School Board Reverses Decision to Opt Out of Florida’s Standardized Testing

The Lee County School Board on Tuesday reversed its vote to be the first in the state to opt out of Florida’s standardized testing.

Board member Don Armstrong, a longtime opponent of Common Core and testing, looks on after he voted to opt out of state mandated testing during a board meeting at the Lee County School District on Aug. 27, 2014, in Fort Myers, Fla. (AP Photo/ Naples Daily News, Dania Maxwell)

After voting in the 3-2 majority to do away with the testing in the district, board member Mary Fischer last week asked for another vote.

“I have decided to rescind my vote for a variety of reasons,” Fischer told the audience at a special 8:30 a.m. meeting Tuesday, the Florida News-Press reported. “The vote from Aug. 27 for immediate opt out of all state-mandated, standardized testing has multiple consequences, which are not in the best interest of our students…the kids have been my life’s work, which is why I am calling for reconsideration.”

Fischer insisted she was not “bullied” to change her vote, according to the newspaper.

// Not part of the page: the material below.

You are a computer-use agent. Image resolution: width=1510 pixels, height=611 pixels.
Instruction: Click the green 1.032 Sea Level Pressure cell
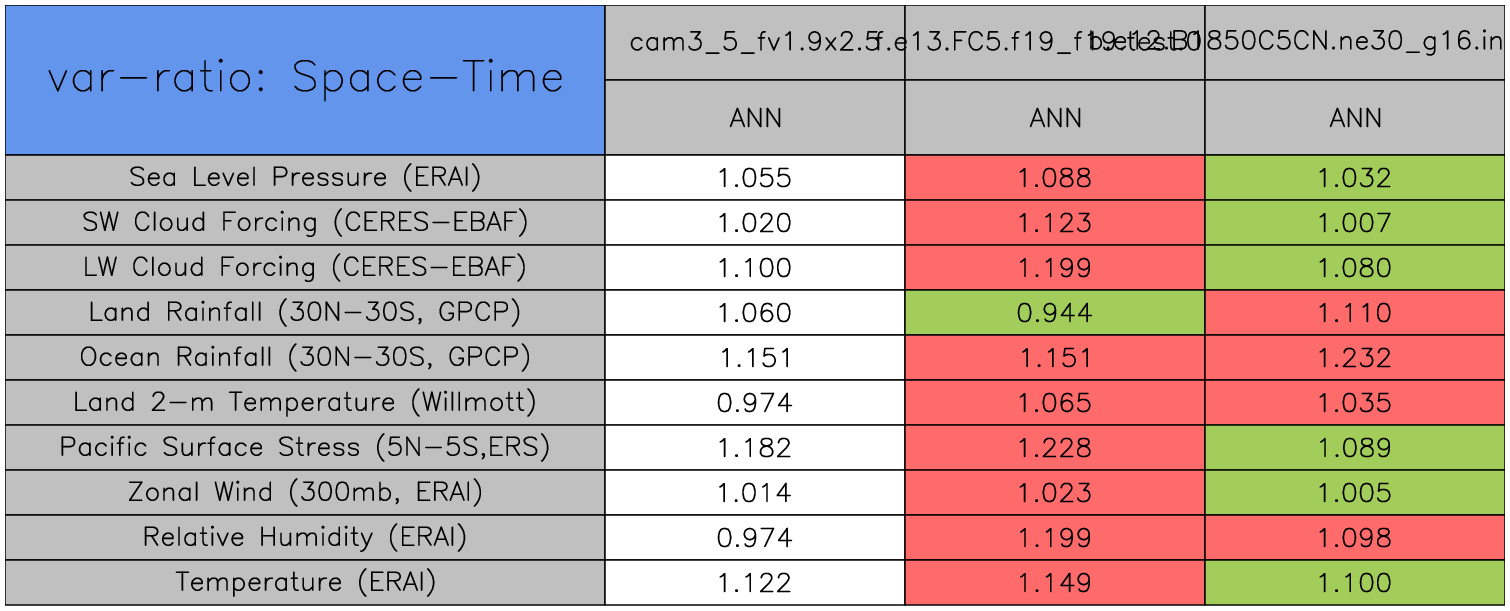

Schools Superintendent Nancy Graham strongly opposed opting out of the testing.

Despite the early hour, 60 people signed up to make public comments, the newspaper reported.

“8:30 in the morning, I’m looking at a room full of red,” parent Lisa Cohen said, referring to the color that standardized testing opponents wore. “They will not be deterred. First, stand strong for the children. The counties across Florida and the country are looking to you.”

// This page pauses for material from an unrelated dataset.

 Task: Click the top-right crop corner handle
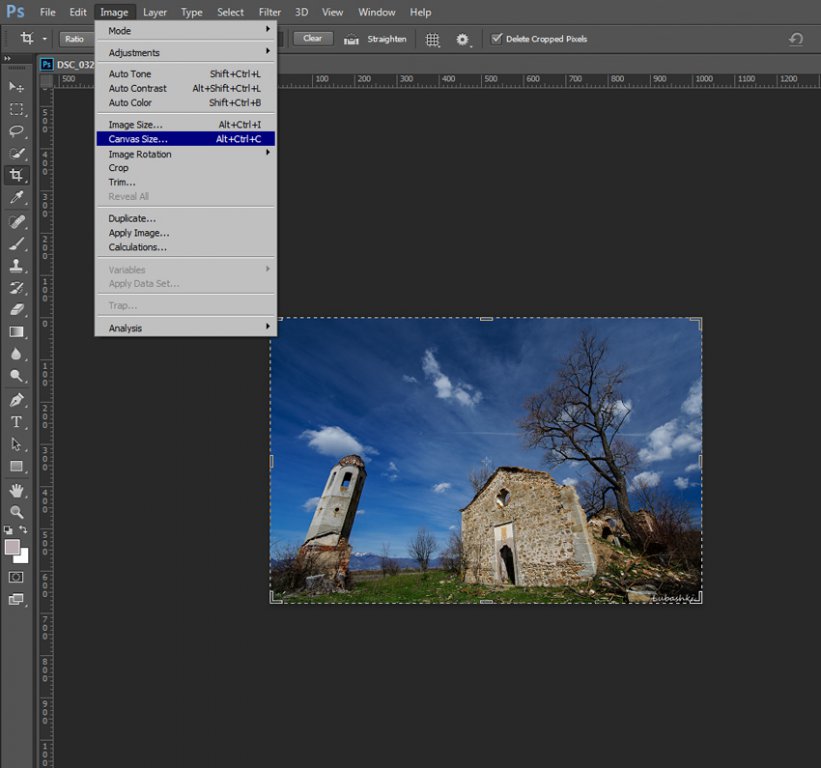699,321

Opt-out supporters started hashtags for #TermiateNancyGraham and #RecallMaryFischer.

But the matter may not be settled: Board member Don Armstrong, who voted to opt out of the testing, said he will propose another motion next week that’s more specific, after some complaints that the initial vote was too broad, according to the News Press.

“I will make it detailed, and I will make it stick,” he said during the meeting.

Chris Quackenbush, the leader of the “Stop Common Core Florida,” movement, said the state doesn’t “need redundant, high-stakes testing. We’ve agreed on that for years. This has been an issue for years. This is not a knee-jerk reaction.”